Since 1998, Apple has reportedly had a deal with its hometown of Cupertino to treat all online sales made in California as if they were made in that city. This led to the 1% local portion of tax revenue swelling for years as Apple grew, not to mention a 35% kickback to Apple from Cupertino.
According to a report from Bloomberg, an audit that launched in 2021 by the California Department of Tax and Fee Administration has led to a breakdown of this old deal with Apple. Nothing is set in stone, as Cupertino's finance director is scheduled to explain the audit's findings to the city council on Thursday, but Cupertino is expected to see a significant tax revenue decline.
The report explains that Apple had a deal with Cupertino to report every online transaction made in California as if it were made in Cupertino. California law states that a portion of the sales tax goes to the location where a transaction takes place.

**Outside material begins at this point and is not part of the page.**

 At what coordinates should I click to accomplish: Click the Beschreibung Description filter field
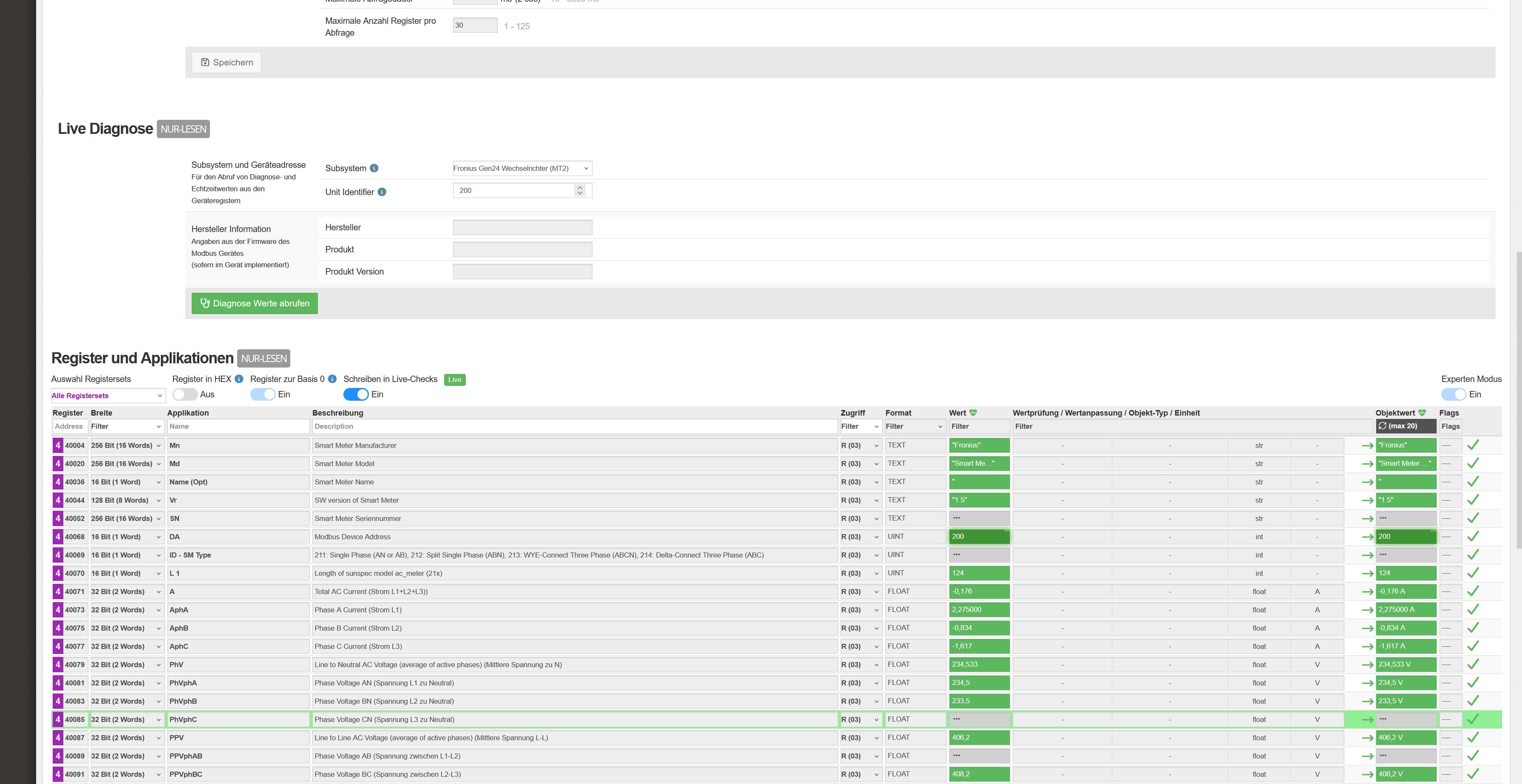(x=574, y=427)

So, Apple reports all online sales in California as taking place in Cupertino, then it pays the 7.25% state sales tax to the tax department. The local 1% portion goes to Cupertino, which then passes 35% of that total back to Apple.
Those payments back to Apple have added up to $107.7 million since 1998, according to this report.
The tax revenue for Cupertino is set to drop to $11.4 million from $42.1 million. That and Cupertino may be required to return the money to the state that it received in previous years.
The audit and subsequent fines are set to reduce Cupertino's operation spending by millions. The city is expected to cut jobs, reduce local events, and reduce funding until things balance out — which may not be until 2030.
13 Comments
More likely, California wants to distribute sales tax to the home tax district of the buyer. If Apple aggregates all sales to Californians in the Cupertino tax district, they are cutting the other tax districts in the state out of that one percent city, and local district taxes as well.
So if the transaction took place on a server in Oregon there would be no Sales Tax? Or maybe on a server in unincorporated Inyo County, would that be where the tax was booked? What if a company booked their online sales on servers in multiple locations?
No Apple chose to book them based on their US headquarters and worked a tax cut from the city council. The rebate is a bit shady. The article makes it seem that Cupertino will be the one taking the hit so I hope Apple can find a way to hero them out.
Seems like a pretty dodgy deal in the first place.